In review, cardiac involvement secondary to F tularensis in other reported cases most frequently involves the native valve. A 2016 summary of cases lists four cases of infective endocarditis secondary to this organism: two cases affecting the native aortic valve, one affecting the native mitral valve, and one affecting the atrial portion of a patient's permanent pacemaker. Vegetations can be large, even in the setting of prosthetic material. Of these mentioned cases, a 1-cm vegetation was associated with a patient's atrial pacemaker lead, and the entirety of the patient's device was subsequently removed. All other patients were successfully treated with extended courses of antibiotics alone (either 28 or 42 days in total). Still other case reports have described prosthetic joint infection with isolates of F tularensis., Treatment in both cases involved removal of infected prosthetic joints. Finally, three case reports to date detail cases of myocarditis caused by F tularensis. This disease manifestation appears to be clinically unrecognized before the first description of tularemia-associated myocarditis, in 2010.

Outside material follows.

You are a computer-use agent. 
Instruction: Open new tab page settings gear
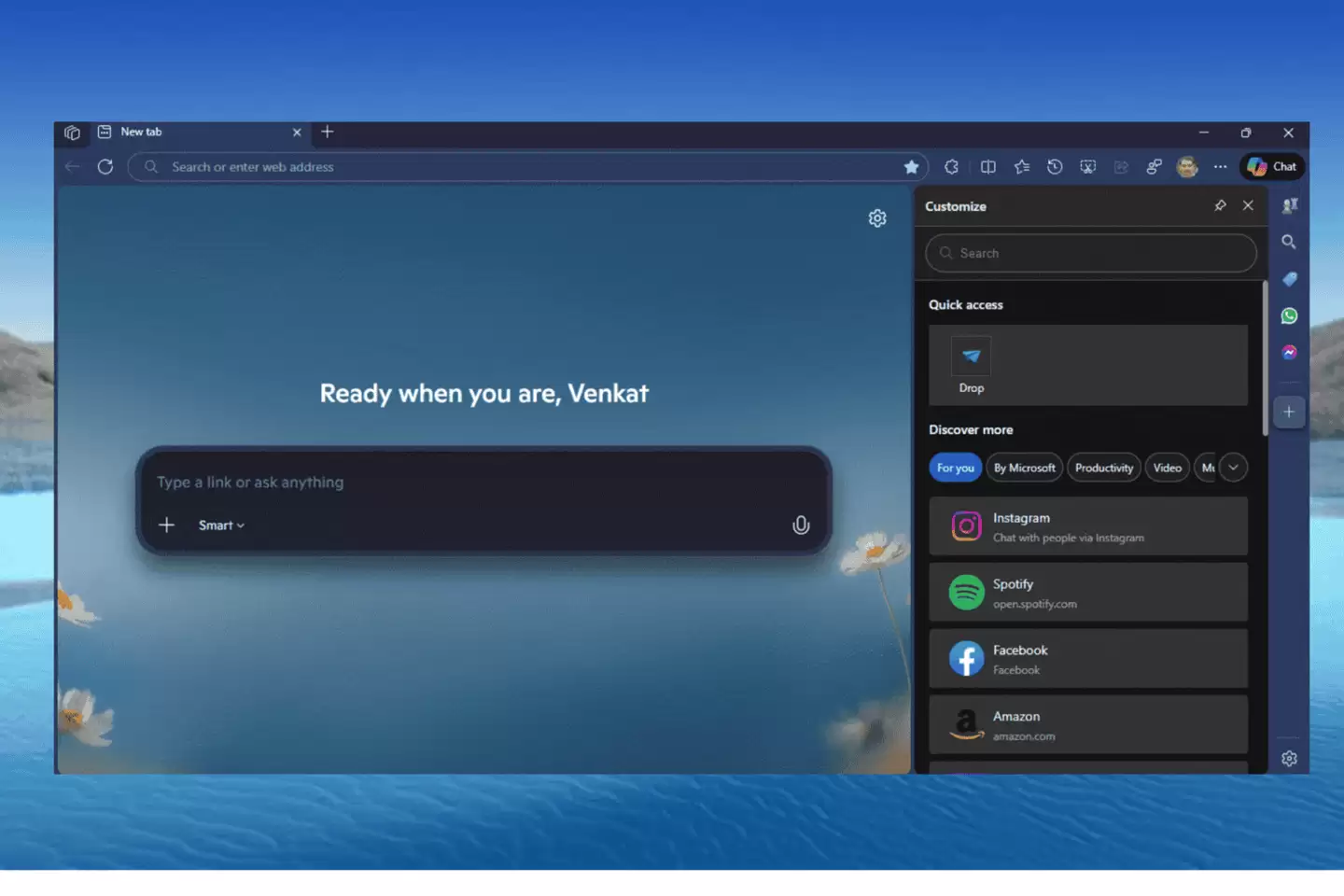point(876,217)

In our patient's case, echocardiographic data helped provide a unifying diagnosis, informed the decision to pursue medical therapy, and later allowed monitoring and evaluation of function of the patient's bioprosthetic valve. At the time of presentation, TTE and three-dimensional transesophageal echocardiography satisfied a major Duke criterion with discovery of prosthetic vegetation. The authors then completed a more exhaustive search for an underlying infectious organism, given a higher index of suspicion for infective endocarditis. In previously published cases, it appears that early use of TTE data, often before positive serologic data become available, aids in the diagnosis of infective endocarditis. Although few cases of tularemia-associated endocarditis exist, it would appear that echocardiographic data play an important role in helping establish this diagnosis. However, few, if any, conclusions can be drawn regarding key echocardiographic characteristics that might suggest the presence of tularemia-associated infective endocarditis.

In a broader review of this bacterium, there are two main subspecies of F tularensis: F tularensis tularensis, which is more virulent and is more prevalent in North America, and F tularensis holarctica, which is found throughout the northern hemisphere. Transmission occurs by sustaining a bite from an arthropod vector (e.g., ticks, flies, mosquitoes), handling infected animals or their feces, or inhalation or ingestion of contaminated soil, water, or plants. Additionally, transmission has been reported after exposure from domesticated dogs and cats., Large outbreaks are not characteristic of this zoonosis.

Mainstays of therapy against F tularensis include aminoglycosides, tetracyclines, and quinolones, and antibiotic treatment considerations are more comprehensively addressed in other publications. For our patient, it is plausible that treatment with doxycycline (before the reported hospitalization) affected the yield of the bacterium in culture.

More frequent syndromes of tularemia include ulceroglandular, glandular, oculoglandular, pharyngeal, typhoidal, and pneumonic subtypes. Our patient's presentation appears to have started with transmission via tick bite, resulting in the ulceroglandular subtype of disease, which would have then provided a nidus for hematologic spread and subsequent seeding of the patient's bioprosthetic valve. A key component that contributed to successful care of this patient was maintaining a high index of suspicion for F tularensis in the correct clinical context. Echocardiographic imaging then helped further refine this suspicion and aided in achieving this highly unusual diagnosis.

Conclusion

The bacterium F tularensis can cause infective endocarditis, including device or prosthesis infection. This case highlights some of the challenges in arriving at this diagnosis and the role of modern echocardiographic imaging aiding prompt diagnosis. Overall, this patient's presentation contributes to our understanding of this exceedingly rare clinical entity.